Count the lines in the entries below that contain the string "perform", treating uppercase and lowercase as different. Give only the number.

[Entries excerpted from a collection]
·····
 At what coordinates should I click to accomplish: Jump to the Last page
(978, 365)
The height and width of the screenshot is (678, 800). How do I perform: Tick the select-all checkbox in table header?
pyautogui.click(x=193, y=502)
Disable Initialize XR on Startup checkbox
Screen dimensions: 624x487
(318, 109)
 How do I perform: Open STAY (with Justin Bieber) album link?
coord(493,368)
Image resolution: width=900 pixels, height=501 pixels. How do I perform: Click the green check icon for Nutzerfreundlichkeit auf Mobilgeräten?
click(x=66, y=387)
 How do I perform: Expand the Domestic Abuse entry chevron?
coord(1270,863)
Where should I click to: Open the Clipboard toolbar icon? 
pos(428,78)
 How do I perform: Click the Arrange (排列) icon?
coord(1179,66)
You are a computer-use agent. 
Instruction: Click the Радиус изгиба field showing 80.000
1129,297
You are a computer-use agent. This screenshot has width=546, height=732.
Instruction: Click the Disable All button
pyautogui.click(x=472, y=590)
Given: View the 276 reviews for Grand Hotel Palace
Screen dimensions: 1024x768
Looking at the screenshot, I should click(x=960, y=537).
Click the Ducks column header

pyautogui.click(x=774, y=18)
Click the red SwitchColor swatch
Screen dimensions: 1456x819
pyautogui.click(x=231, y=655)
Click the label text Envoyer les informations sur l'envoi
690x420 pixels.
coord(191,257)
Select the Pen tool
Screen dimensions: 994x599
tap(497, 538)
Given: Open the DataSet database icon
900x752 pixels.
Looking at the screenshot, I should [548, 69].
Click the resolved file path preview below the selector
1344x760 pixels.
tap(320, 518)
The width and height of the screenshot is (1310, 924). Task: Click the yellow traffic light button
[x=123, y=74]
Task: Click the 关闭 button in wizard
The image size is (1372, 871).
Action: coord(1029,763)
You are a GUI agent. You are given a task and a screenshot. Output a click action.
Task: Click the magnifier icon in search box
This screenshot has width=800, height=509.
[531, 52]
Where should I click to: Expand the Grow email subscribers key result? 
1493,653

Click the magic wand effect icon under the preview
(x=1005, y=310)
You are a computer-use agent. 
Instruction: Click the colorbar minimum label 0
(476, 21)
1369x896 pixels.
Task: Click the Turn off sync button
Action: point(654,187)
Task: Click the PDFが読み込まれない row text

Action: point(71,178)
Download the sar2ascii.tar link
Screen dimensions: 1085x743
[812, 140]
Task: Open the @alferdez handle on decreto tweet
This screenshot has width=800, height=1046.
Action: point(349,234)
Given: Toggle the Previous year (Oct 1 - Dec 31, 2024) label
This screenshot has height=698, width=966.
·····
[Output of the exercise] 5